The Iterator type in Rust is used to perform much of the functional heavy-lifting. Any Vec of elements can be transformed into an Iterator using either the iter() or into_iter() functions. The former function, iter(), passes values of each element by reference to eliminate the need for copying, while into_iter() passes values by value -- copying each element.

let numbers_iterator = [0,2,3,4,5].iter();

Maps, Filters and Folds

The Iterator type contains basic methods such as map(), filter() and fold(), among many other highly useful methods. Maps apply a function to each element in a vector and return the result of each iteration to the next function. Filters works similarly only that it will only return elements that meet a certain criteria. Folds will apply a function whose purpose is to accumulate all the elements in the vector into a single value. At the end, the collect() function is used to return a new Vec of values.
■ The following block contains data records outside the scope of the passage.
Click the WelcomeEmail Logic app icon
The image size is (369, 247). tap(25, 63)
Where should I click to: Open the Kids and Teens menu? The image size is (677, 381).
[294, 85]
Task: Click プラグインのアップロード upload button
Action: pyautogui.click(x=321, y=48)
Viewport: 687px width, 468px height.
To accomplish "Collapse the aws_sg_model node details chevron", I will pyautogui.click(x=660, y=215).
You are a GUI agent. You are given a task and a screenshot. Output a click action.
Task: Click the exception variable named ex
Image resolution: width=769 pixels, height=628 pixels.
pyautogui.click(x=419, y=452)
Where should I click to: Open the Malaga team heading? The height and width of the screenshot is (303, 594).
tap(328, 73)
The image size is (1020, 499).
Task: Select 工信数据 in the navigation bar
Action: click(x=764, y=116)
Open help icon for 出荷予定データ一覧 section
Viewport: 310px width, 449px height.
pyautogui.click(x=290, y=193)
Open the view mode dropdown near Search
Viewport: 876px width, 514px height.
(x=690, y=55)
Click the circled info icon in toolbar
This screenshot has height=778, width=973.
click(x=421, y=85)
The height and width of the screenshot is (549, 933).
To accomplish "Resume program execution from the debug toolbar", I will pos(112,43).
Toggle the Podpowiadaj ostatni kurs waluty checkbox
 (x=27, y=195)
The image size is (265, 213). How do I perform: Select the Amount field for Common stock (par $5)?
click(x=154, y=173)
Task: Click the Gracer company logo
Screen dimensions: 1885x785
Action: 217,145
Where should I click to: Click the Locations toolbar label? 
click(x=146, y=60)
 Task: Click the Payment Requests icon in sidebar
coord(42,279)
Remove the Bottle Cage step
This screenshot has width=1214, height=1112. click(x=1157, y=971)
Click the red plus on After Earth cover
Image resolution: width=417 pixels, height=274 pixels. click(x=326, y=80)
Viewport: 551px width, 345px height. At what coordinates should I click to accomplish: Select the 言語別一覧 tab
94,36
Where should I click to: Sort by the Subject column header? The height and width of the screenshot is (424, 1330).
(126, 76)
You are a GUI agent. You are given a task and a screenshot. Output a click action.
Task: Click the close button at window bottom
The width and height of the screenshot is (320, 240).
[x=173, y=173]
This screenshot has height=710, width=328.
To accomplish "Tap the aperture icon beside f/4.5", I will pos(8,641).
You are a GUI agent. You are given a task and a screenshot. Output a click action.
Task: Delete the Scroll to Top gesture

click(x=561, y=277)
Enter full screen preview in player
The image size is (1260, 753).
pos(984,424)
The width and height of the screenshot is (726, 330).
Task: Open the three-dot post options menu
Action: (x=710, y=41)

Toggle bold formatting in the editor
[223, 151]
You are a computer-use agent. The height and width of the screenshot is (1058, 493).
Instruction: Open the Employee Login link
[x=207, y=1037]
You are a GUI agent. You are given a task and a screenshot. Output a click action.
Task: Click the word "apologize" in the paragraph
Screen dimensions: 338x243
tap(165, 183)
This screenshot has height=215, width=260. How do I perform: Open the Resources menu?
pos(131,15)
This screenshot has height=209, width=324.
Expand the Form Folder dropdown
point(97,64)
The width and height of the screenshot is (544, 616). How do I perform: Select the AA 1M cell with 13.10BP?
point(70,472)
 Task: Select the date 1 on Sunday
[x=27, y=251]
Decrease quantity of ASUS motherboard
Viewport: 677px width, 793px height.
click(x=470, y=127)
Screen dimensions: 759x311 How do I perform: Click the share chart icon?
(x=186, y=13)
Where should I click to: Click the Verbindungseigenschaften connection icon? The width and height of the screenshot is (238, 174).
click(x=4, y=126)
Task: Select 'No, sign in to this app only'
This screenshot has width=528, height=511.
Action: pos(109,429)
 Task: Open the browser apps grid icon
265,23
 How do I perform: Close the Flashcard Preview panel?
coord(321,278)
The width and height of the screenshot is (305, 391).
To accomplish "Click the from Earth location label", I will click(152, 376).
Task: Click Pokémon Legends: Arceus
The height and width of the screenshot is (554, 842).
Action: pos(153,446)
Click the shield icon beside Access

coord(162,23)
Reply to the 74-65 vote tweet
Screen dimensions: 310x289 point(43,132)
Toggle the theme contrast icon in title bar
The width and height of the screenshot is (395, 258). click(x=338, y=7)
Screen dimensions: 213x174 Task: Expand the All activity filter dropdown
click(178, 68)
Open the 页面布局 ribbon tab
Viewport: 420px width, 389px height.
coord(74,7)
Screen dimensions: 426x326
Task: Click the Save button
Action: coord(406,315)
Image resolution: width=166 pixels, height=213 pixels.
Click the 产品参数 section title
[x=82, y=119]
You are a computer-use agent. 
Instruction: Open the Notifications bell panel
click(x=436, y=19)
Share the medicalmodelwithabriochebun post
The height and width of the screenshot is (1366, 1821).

let sum = numbers_iterator
  .fold(0, |total, next| total + next);
let squared = (1..10).iter()
  .map(|&x| x * x).collect();

How Iterator Works

You may think of methods like map(), filter() and fold() as specialized for loops that recurse across a vector using a series next() calls with a function or closure as the input to apply to each iteration. Each pass through these methods returns another Iterator type containing all of the results, so no matter how many methods you pass through, it will remain as an Iterator until it is collected with collect().

Lazy Programming

Because Rust uses a lazy model of functional programming, like Haskell, it only computes what it needs. It will only perform the minimal amount of calculations needed to obtain the results required.

In the following example, because take(5) was added after filter(), it will stop filtering after the fifth successful filter. It will then pass those five values to map() and each will be collected into a new Vec by collect(). Because of this, this is actually much more efficient than it seems at first glance to programmers that are used to programming in traditional non-lazy languages. This can actually be as fast as or even faster than a traditional for loop.

Functional Programming With Numbers

fn main() {
    let vector = (1..)            // Infinite range of integers
        .filter(|x| x % 2 != 0)   // Collect odd numbers
        .take(5)                  // Only take five numbers
        .map(|x| x * x)           // Square each number
        .collect::<Vec<usize>>(); // Return as a new Vec<usize>
    println!("{:?}", vector);     // Print result
}

Functional Programming With Strings

fn main() {
    let sentence = "This is a sentence in Rust.";
    let words: Vec<&str> = sentence
        .split_whitespace()
        .collect();
    let words_containing_i: Vec<&str> = words
        .into_iter()
        .filter(|word| word.contains("i"))
        .collect();
    println!("{:?}", words_containing_i);
}

See the Rust Book

Feel free to reference the official Rust documentation for the String, Vec and Iterator types. Many features aren't covered here since this program won't use them. I recommend trying out some functional programming as practice to get used to the idea. The official Rust Book is a good source of information as well.